The first script establishes a control table in SQL called Db2_PARTITION_STATUS.
The second script adds indexes to Db2_PARTITION_STATUS to improve access speed.
The third step uses copy activities to retrieve partition details from Db2 system tables and populate the Db2_PARTITION_STATUS table.
The fourth step creates a stored procedure named ClonePartitionedTable, which automates the cloning of SQL tables—one for each partition—making it easier to handle hundreds of partitions.
The fifth step fetches relevant rows from Db2_PARTITION_STATUS. Users can decide which tables to migrate by updating the MIGRATE column in this table.
The final step generates a clone of the source table for each partition, supporting the overall migration process.

ADF Pipeline Phase 2: Data Copy & Partition Switch

Fig 1.2 Parallel copy and Switch pipeline

The next phase involves the actual data copy between partitions

First step gets the table and partition information for the rows which need to be migrated using a lookup activity in ADF.
For each row that is retrieved from step1 above, there are a series of activities which are executed in parallel. Details of it are provided below.
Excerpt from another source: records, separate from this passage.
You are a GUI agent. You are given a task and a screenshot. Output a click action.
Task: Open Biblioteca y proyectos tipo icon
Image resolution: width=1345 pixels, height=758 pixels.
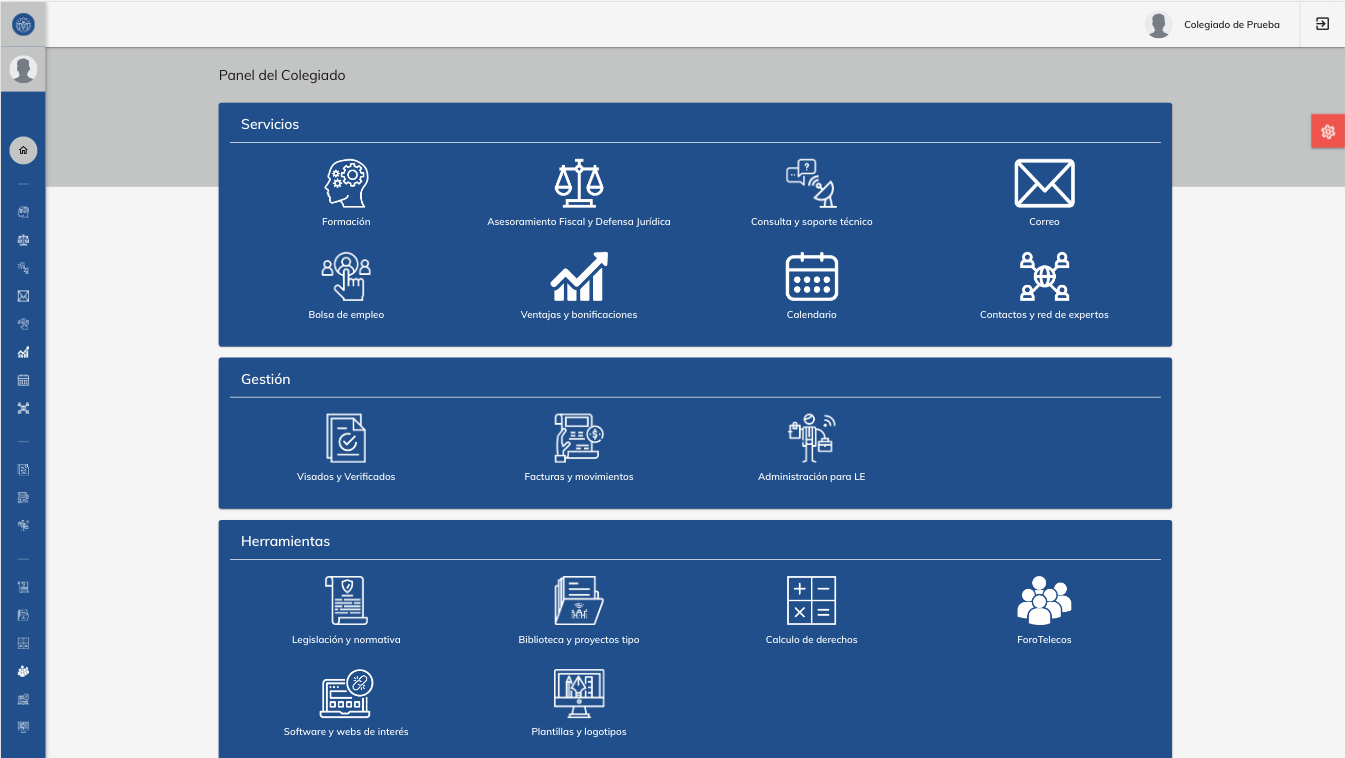click(579, 601)
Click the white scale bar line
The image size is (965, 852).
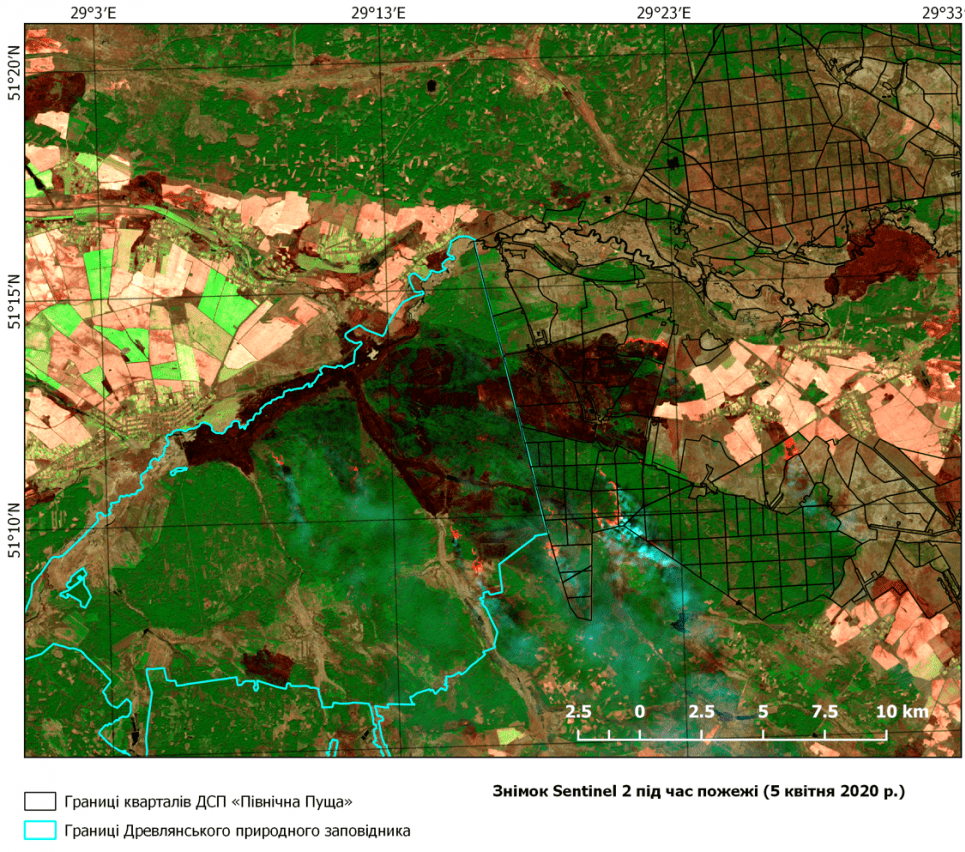point(732,738)
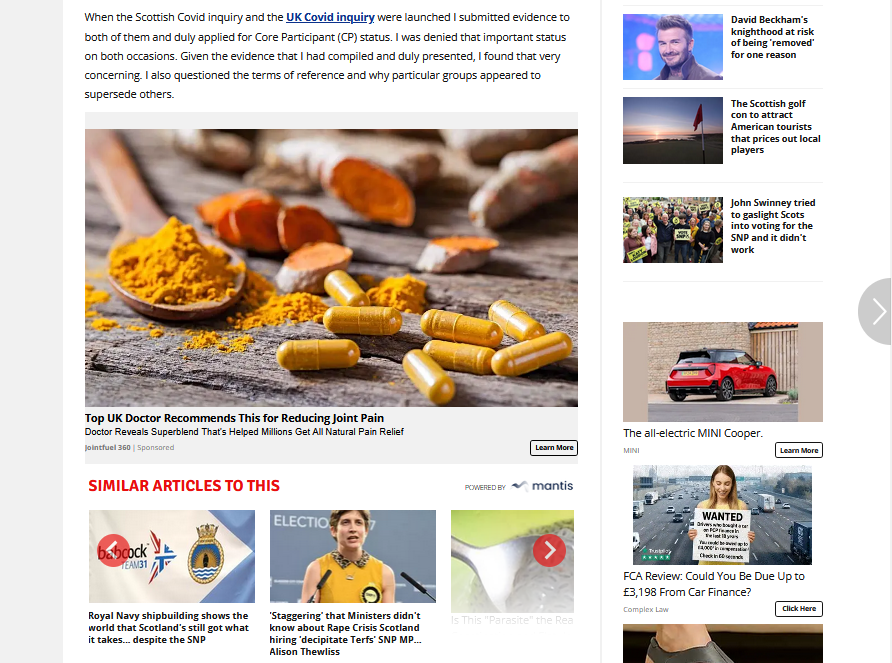Click the red next carousel arrow
This screenshot has height=663, width=892.
pyautogui.click(x=549, y=550)
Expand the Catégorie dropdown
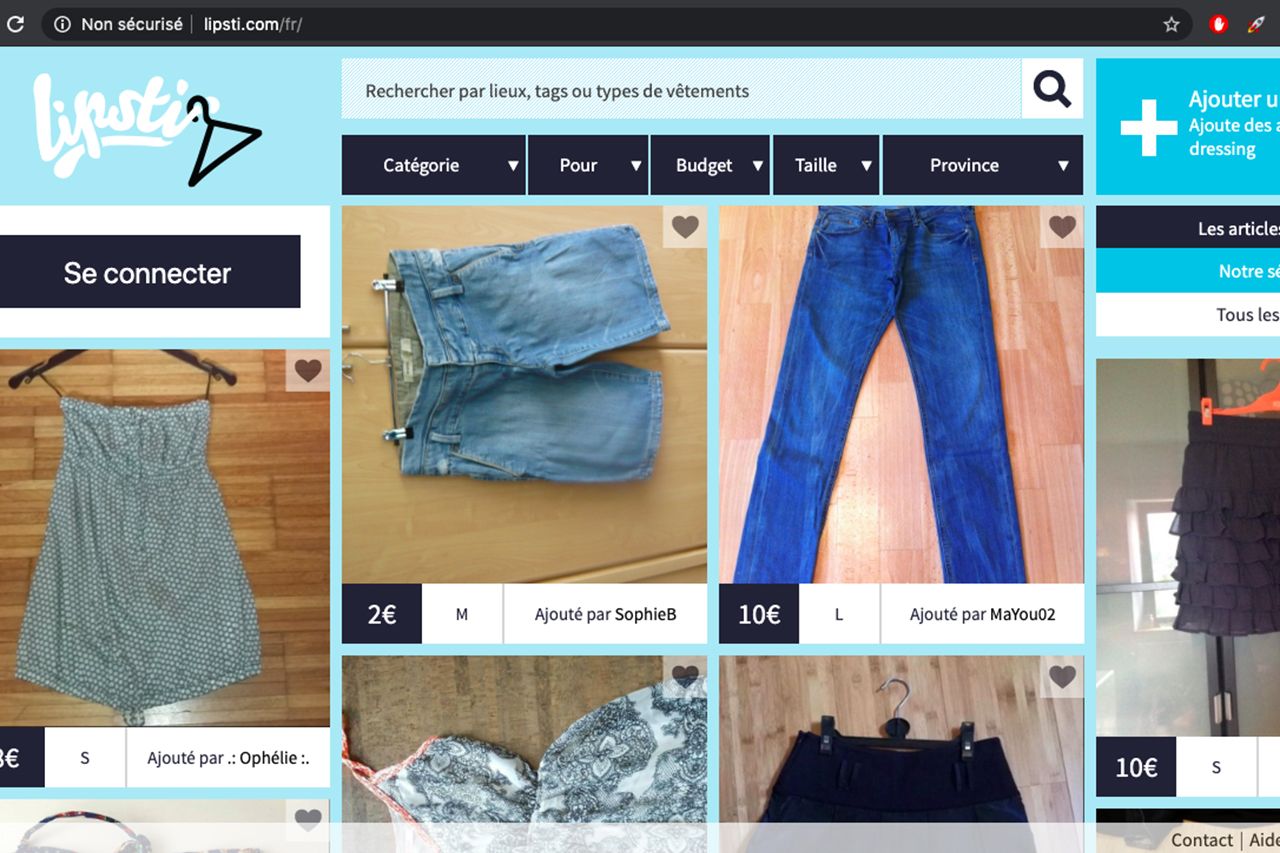The width and height of the screenshot is (1280, 853). coord(433,165)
Fig 1.3 ForEach Activity Details

As there are multiple rows which come into the foreach activity, each instance of foreach represents on partition of the source table. So the activities highlighted below will be performed for each and every partition in parallel that has been marked for migration.
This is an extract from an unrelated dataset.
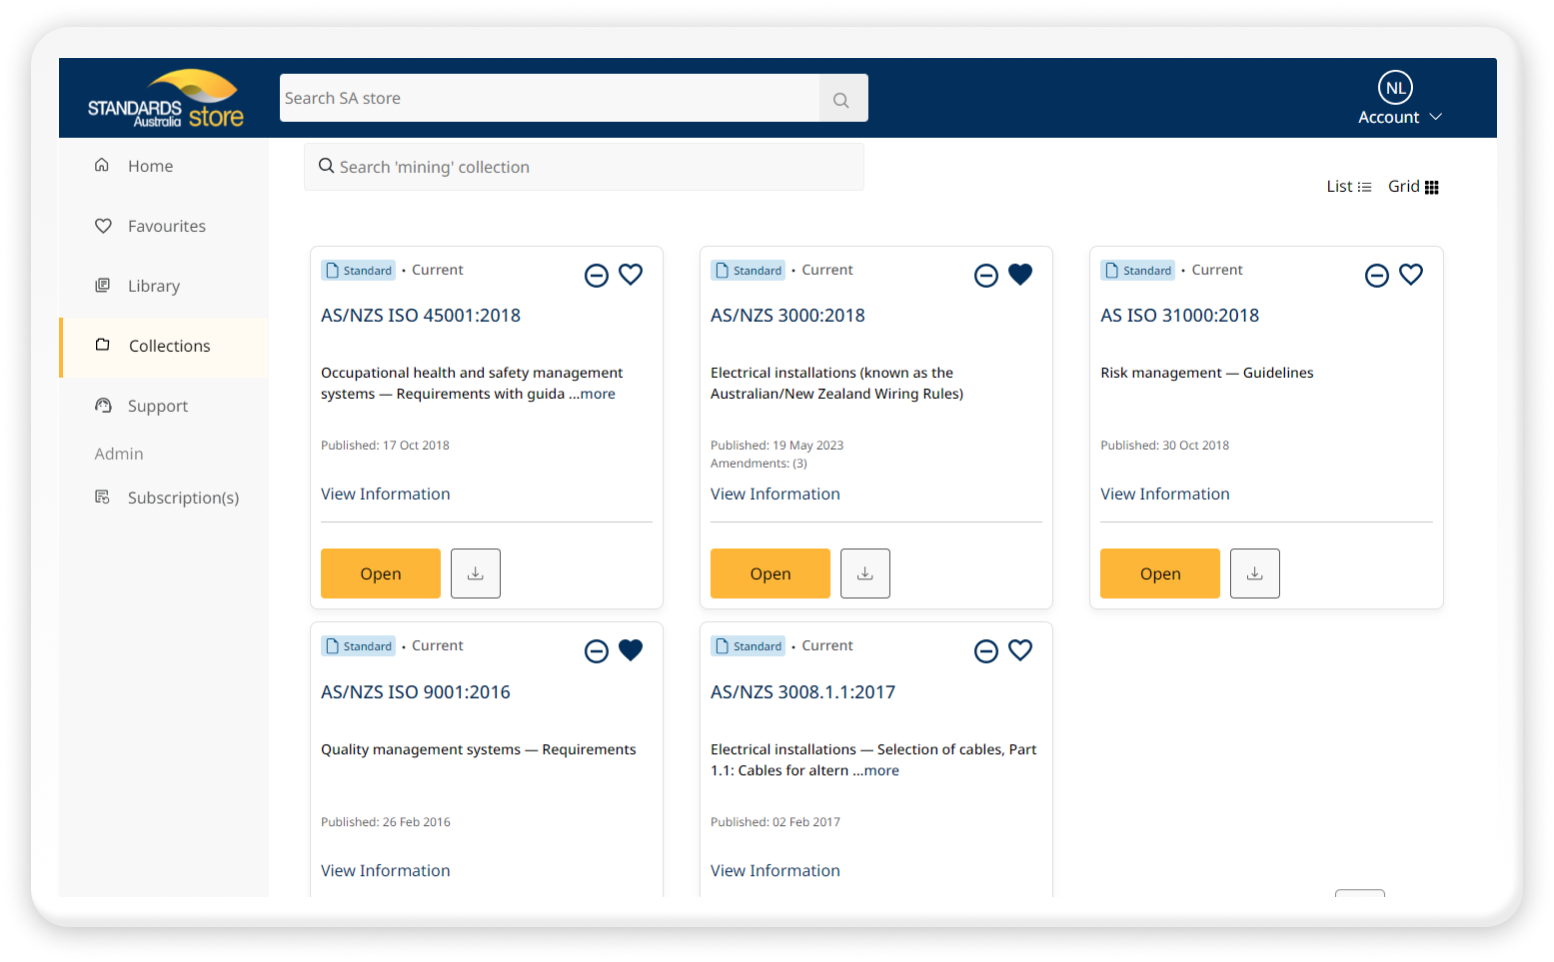
Task: Favourite the AS/NZS ISO 45001:2018 standard
Action: pos(630,274)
First we update the Status table that the data copy has started for this particular partition using a script activity.
Next is a copy activity, which copies the particular partition data information from source to the same partition on a cloned SQL table.
If the Copy activity was successfully, the status table is updated with a status as Start Switching.
If the copy activity fails, it updates the status as Copy Failed. This helps in tracking which partition data was copied and which failed. It also helps in restarting copy of failed partitions.
Then there is a script activity which actually does the partition switch using an Alter table command.
Again the status of the partition switch is updated as success/Failure in the status table, helping in exactly tracking which partitions were successful and which were not.

Conclusion

This comprehensive Azure Data Factory solution provides a robust, scalable approach to migrating partitioned tables from IBM Db2 z/OS to Azure SQL Database. However it is not restricted to Db2 as source. The same architecture can be used for other partitioned sources with slight modifications. The two-pipeline architecture ensures:

Key Benefits Achieved

Automated Discovery: Eliminates manual partition mapping and reduces human error
Intelligent Optimization: Applies data-driven strategies for optimal performance
Parallel Processing: Maximizes throughput through partition-level parallelism
Minimal Downtime: Uses partition switching for near-instantaneous data integration
Comprehensive Monitoring: Provides real-time visibility into migration progress
Error Resilience: Isolates failures and enables selective retry operations

Business Impact

Reduced Migration Time: From weeks to days through automation and parallelization
Lower Risk: Comprehensive testing and rollback capabilities
Cost Efficiency: Optimal resource utilization and reduced manual effort
Maintainability: Standardized approach applicable across multiple migration projects

Future Enhancements

The solution foundation supports several potential enhancements:

Machine Learning Integration: Predictive optimization of batch sizes and thread counts
Advanced Monitoring: Integration with Azure Monitor and custom dashboards
Cross-Platform Support: Extension to other database platforms beyond Db2
Automated Testing: Built-in data validation and integrity checking
Cloud-Native Optimization: Leverage Azure SQL Database elastic pools and serverless compute

This solution represents a best-practice approach to enterprise data migration, combining the power of Azure Data Factory with intelligent partition management strategies. Organizations implementing this solution can expect significant reductions in migration time, risk, and cost while achieving reliable, repeatable results across their data migration initiatives.